**Input data**
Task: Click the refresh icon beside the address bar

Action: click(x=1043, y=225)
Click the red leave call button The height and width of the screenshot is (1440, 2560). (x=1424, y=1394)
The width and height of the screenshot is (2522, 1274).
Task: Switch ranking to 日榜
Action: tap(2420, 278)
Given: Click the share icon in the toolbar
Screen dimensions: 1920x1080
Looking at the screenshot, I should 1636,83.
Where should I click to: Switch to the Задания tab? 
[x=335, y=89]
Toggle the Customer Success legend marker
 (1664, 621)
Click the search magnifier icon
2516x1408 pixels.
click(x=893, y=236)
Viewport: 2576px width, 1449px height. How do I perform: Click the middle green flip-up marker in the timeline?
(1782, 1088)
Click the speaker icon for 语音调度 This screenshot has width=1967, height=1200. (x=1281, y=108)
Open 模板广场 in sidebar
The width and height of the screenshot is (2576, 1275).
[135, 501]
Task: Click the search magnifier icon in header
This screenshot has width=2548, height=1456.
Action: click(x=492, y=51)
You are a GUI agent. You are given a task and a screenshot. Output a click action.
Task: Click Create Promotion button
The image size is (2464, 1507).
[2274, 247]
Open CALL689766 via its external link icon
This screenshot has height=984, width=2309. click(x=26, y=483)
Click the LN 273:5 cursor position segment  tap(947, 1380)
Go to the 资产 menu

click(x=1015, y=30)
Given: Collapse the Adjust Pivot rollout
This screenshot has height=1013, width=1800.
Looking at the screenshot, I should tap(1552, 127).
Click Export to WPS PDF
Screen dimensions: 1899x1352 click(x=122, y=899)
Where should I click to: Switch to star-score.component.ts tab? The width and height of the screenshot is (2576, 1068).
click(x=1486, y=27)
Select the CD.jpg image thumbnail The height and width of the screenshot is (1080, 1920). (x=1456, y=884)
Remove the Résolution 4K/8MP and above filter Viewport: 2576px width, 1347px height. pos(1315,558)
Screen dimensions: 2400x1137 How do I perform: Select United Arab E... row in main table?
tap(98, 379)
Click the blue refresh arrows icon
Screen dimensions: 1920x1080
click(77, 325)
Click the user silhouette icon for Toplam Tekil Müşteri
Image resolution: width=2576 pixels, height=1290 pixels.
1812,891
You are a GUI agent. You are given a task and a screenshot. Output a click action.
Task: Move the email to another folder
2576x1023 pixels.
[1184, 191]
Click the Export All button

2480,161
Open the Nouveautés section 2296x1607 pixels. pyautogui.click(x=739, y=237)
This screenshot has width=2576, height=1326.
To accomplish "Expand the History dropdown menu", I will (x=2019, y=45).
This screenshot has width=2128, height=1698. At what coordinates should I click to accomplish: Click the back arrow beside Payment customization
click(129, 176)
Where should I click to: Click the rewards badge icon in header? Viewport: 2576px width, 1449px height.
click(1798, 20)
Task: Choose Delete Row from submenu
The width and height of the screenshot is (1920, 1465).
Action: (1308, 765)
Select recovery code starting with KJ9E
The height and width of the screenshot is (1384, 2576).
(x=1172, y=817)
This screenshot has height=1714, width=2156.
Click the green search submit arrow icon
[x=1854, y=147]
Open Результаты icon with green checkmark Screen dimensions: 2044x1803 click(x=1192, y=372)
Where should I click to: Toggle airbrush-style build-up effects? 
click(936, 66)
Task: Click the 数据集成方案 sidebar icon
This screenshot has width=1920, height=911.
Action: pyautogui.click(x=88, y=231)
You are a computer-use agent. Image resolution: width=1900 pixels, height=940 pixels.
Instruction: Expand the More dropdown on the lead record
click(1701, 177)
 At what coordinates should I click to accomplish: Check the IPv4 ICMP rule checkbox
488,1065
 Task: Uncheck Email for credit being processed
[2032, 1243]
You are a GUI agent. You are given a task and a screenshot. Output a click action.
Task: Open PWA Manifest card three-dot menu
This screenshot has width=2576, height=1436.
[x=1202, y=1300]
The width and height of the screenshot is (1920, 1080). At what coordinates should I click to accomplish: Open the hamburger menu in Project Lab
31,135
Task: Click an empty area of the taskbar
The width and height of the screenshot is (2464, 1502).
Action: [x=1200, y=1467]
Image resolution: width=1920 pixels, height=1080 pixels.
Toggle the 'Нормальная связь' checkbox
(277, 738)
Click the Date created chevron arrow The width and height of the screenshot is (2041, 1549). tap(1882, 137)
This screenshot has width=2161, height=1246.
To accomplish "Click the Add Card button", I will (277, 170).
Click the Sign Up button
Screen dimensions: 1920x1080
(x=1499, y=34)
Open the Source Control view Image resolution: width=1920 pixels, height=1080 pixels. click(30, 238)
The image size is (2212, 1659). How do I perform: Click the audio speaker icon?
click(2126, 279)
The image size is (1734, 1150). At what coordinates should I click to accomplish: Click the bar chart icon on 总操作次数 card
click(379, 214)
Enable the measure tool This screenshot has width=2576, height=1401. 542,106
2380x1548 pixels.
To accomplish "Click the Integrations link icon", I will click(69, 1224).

**Task objective**
Could you restate word for word the lines above, from the one that contains "This screenshot has width=2576, height=1326." through the one that contains "Task: Click the 数据集成方案 sidebar icon", and no others?

**Exercise output**
This screenshot has width=2576, height=1326.
To accomplish "Expand the History dropdown menu", I will (x=2019, y=45).
This screenshot has width=2128, height=1698. At what coordinates should I click to accomplish: Click the back arrow beside Payment customization
click(129, 176)
Where should I click to: Click the rewards badge icon in header? Viewport: 2576px width, 1449px height.
click(1798, 20)
Task: Choose Delete Row from submenu
The width and height of the screenshot is (1920, 1465).
Action: (1308, 765)
Select recovery code starting with KJ9E
The height and width of the screenshot is (1384, 2576).
(x=1172, y=817)
This screenshot has height=1714, width=2156.
Click the green search submit arrow icon
[x=1854, y=147]
Open Результаты icon with green checkmark Screen dimensions: 2044x1803 click(x=1192, y=372)
Where should I click to: Toggle airbrush-style build-up effects? 
click(936, 66)
Task: Click the 数据集成方案 sidebar icon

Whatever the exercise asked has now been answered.